Policies

(OBJ 5.1)

What are policies?

• In IT governance, policies serve as the backbone, guiding an organization's operations and ensuring compliance with regulations.
• They provide a framework for consistent decision making and behavior.

Acceptable Use Policy (AUP)

• Document that outlines the do's and don'ts for users when interacting with an organization's IT systems and resources
• Defines appropriate and prohibited use of IT systems/resources
• Aims to protect organizations from legal issues and security threats
• Example:
  • An AUP might prohibit users from visiting potentially dangerous websites, downloading unauthorized software, or using company resources for personal gain
• Maintains a safe and productive IT environment

Information Security Policies

• Cornerstone of an organization's security Posture
• Outlines how an organization protects its information assets from threats, both internal and external
• These policies cover a range of areas
  • Data Classification
  • Access Control
  • Encryption
  • Physical Security
• Ensures confidentiality, integrity, and availability of data
• Example:
  • It might specify that sensitive data must be encrypted both in transit and at rest, and only authorized personnel should have access to it.

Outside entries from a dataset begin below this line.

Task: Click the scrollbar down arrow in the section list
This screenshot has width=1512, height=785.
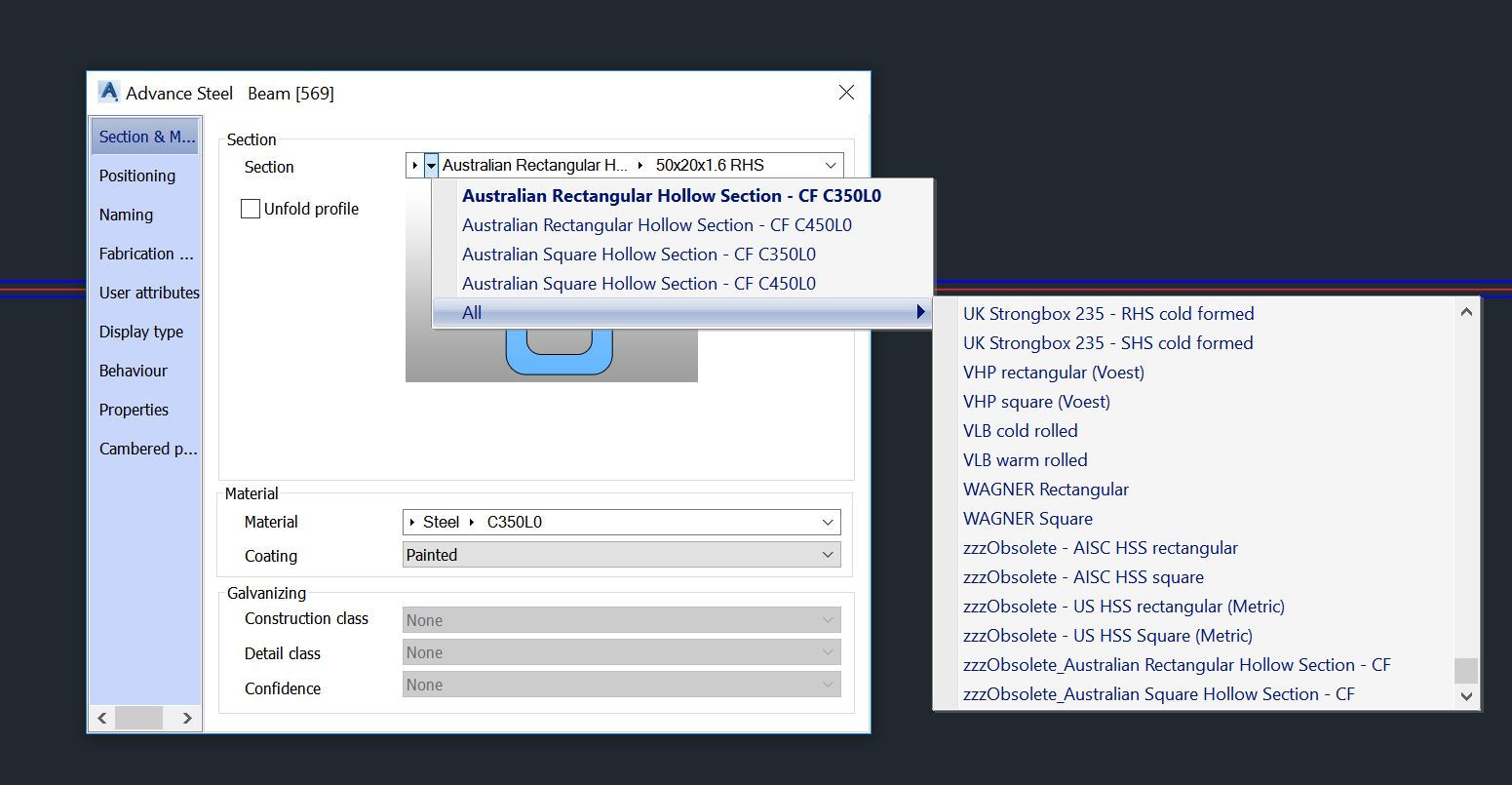Action: point(1466,696)
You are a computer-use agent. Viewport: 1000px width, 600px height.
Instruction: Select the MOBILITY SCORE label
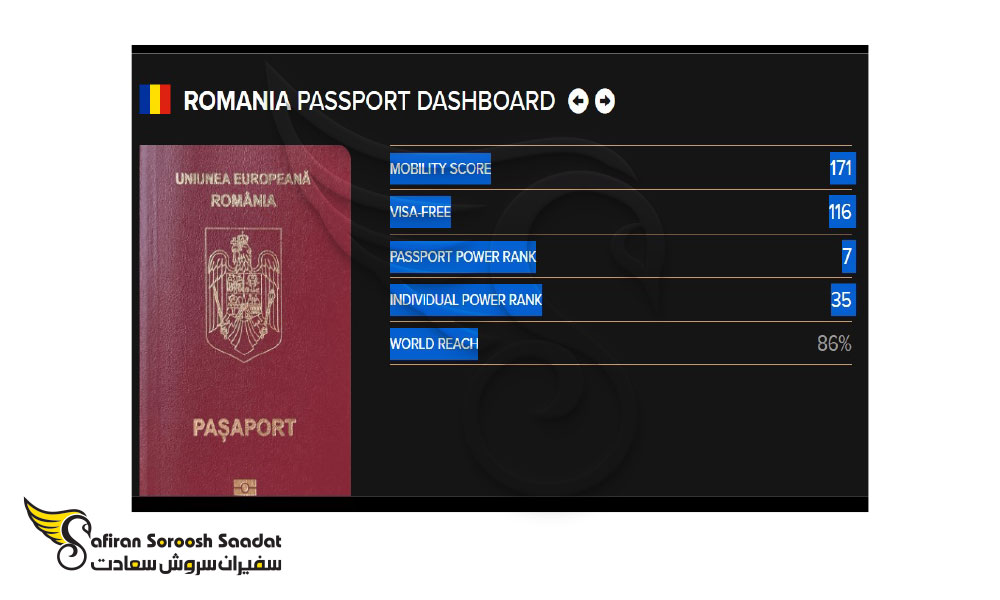coord(440,169)
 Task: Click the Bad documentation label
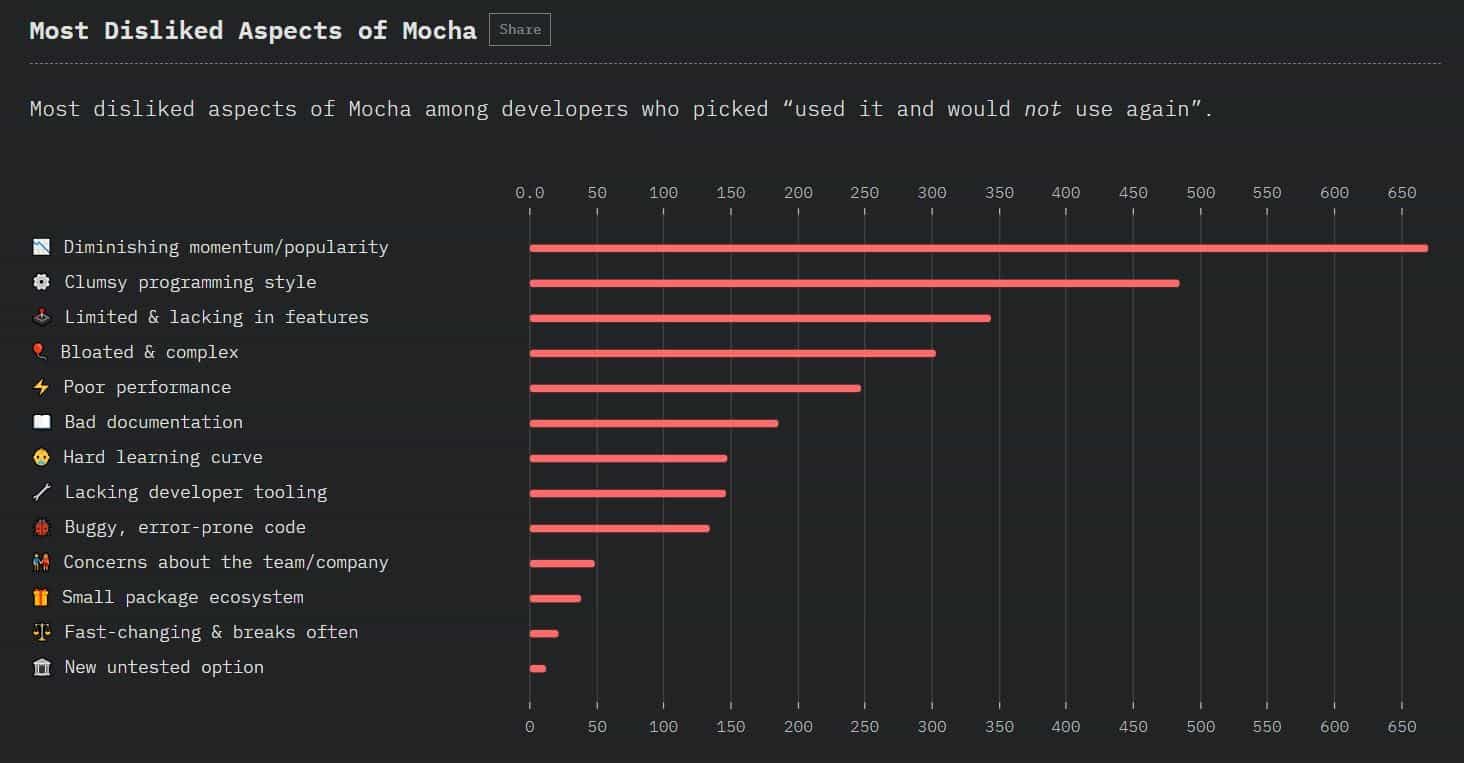[x=153, y=422]

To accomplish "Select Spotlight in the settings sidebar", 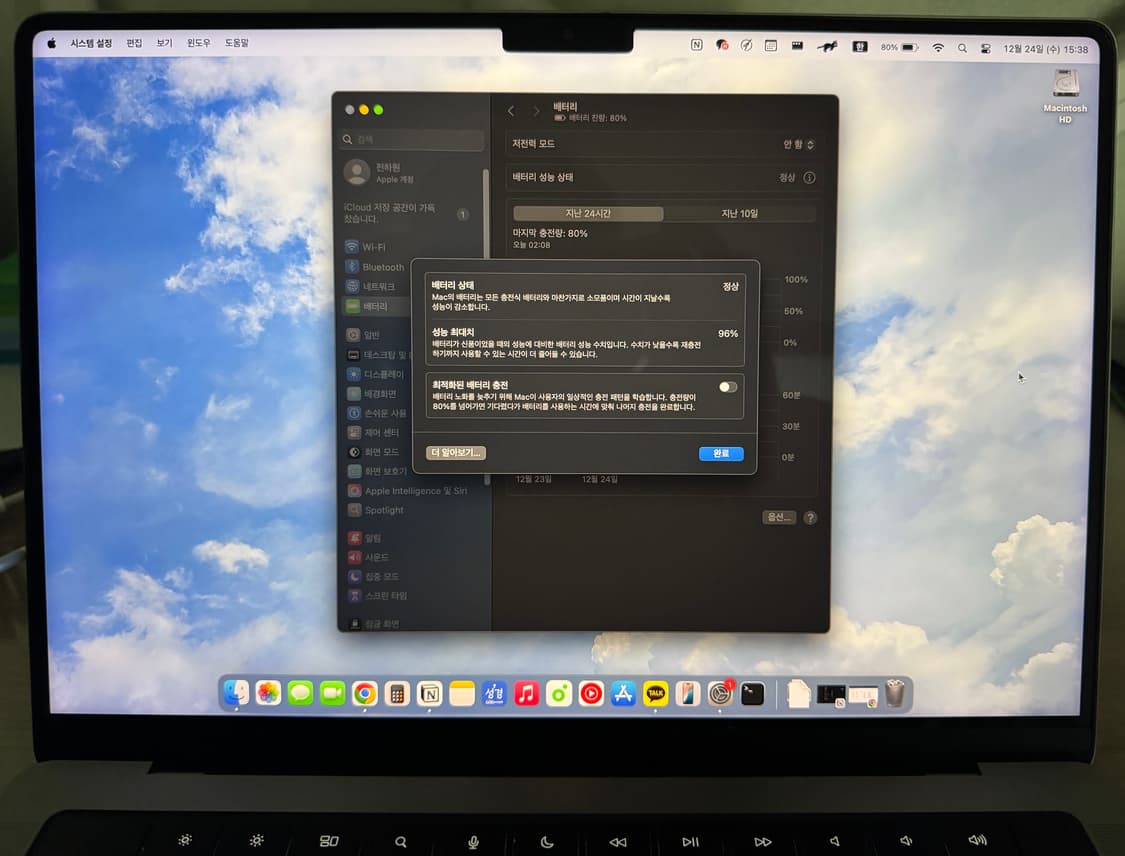I will [379, 510].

Business Continuity Policy

• Ensures operations continue during and after disruptions or disasters
• Focuses on critical operation continuation and quick recovery after disruption
• Includes strategies for power outages, hardware failures, and natural disasters
• Organization can mitigate the impact of disruptions ensure their survival.

Disaster Recovery Policy

• Closely related to the Business Continuity Policy
• Focuses on IT systems and data recovery after disasters
• Outlines data backup, restoration, hardware/software recovery, and alternative locations
• Example:
  • It might specify that data should be regularly backed up to a secure offsite location and tested regularly to ensure it can be restored if needed.

Incident Response Policy

• A plan for handling security incidents
• Addresses detection, reporting, assessment, response, and learning from security incidents
• Specifies incident notification, containment, investigation, and prevention steps in security brach events
• Minimizes damage and downtime during incidents by responding quickly and effectively

Software Development Lifecycle (SDLC) Policy

• Guides software development stages from requirements to maintenance
  • Initial requirements gathering
  • Design
  • Coding
  • Testing
  • Deployment
  • Maintenance
• Includes secure coding practices, code reviews, and testing standards
• Ensures high-quality, secure software meeting user needs

Change Management Policy

• Governs handling of IT system/process changes
• Ensures controlled, coordinated change implementation to minimize disruptions
• Covers change request, approval, implementation, and review processes
• By managing changes effectively, organizations can ensure that their IT systems remain stable, reliable, and secure.